Le Décret d'abolition de l'esclavage de 1848

Les Archives nationales 
exposent, dans le cycle Les Essentiels, le « Décret d'abolition de l'esclavage de 1848 ». 
Ce Décret « est mis en regard d'archives replaçant en contexte la réalité de l'esclavage colonial, fait majeur de l'Histoire de France, reconnu en tant que crime contre l'humanité, depuis 2001. Ces documents témoignent du lent processus et des combats menés pour voir aboutir les revendications de liberté, nées des aspirations des populations réduites en esclavage dans les colonies françaises, des Lumières et de la Révolution française ».

« Esclaves blancs - maîtres musulmans » par Lisbeth Jessen 
« Les routes de l'esclavage » par Daniel Cattier, Juan Gélas et Fanny Glissant

« Créées pendant la Révolution française, rattachées au ministère de la Culture, les Archives nationales conservent les archives publiques des différents régimes politiques du VIIe siècle jusqu’à nos jours, ainsi que les minutes des notaires parisiens et des fonds d’archives privées ».

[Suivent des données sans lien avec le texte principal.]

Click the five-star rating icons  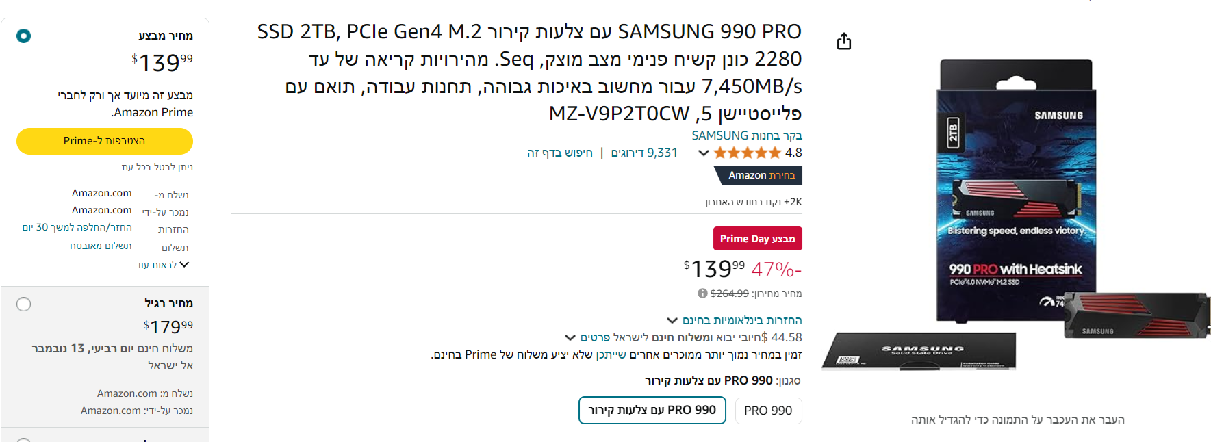(747, 153)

« Composées de millions de documents, leur valeur tient autant à leur contribution à la connaissance historique et à la mémoire individuelle et collective qu’à leur intérêt patrimonial. Certains de ces documents matérialisent des événements fondateurs de notre histoire. Ils constituent des jalons incontournables dans la construction de notre société contemporaine. Ils sont facteurs de cohésion et interrogent notre présent. »

« Les Archives nationales ont pour missions fondamentales de collecter, conserver, communiquer, faire comprendre et mettre en valeur leurs fonds et favoriser l’apprentissage de la citoyenneté ». 

Lancé à l'automne 2021 avec la présentation de la Déclaration des droits de l'homme et du citoyen de 1789, le cycle Les Essentiels « donne à voir et à comprendre les documents fondateurs de l'histoire de la Nation. Il place le visiteur dans une relation de proximité avec les originaux de documents dont chacun a entendu parler, parce qu'ils sont des marqueurs forts de notre Histoire et qu'ils interrogent aussi notre présent. »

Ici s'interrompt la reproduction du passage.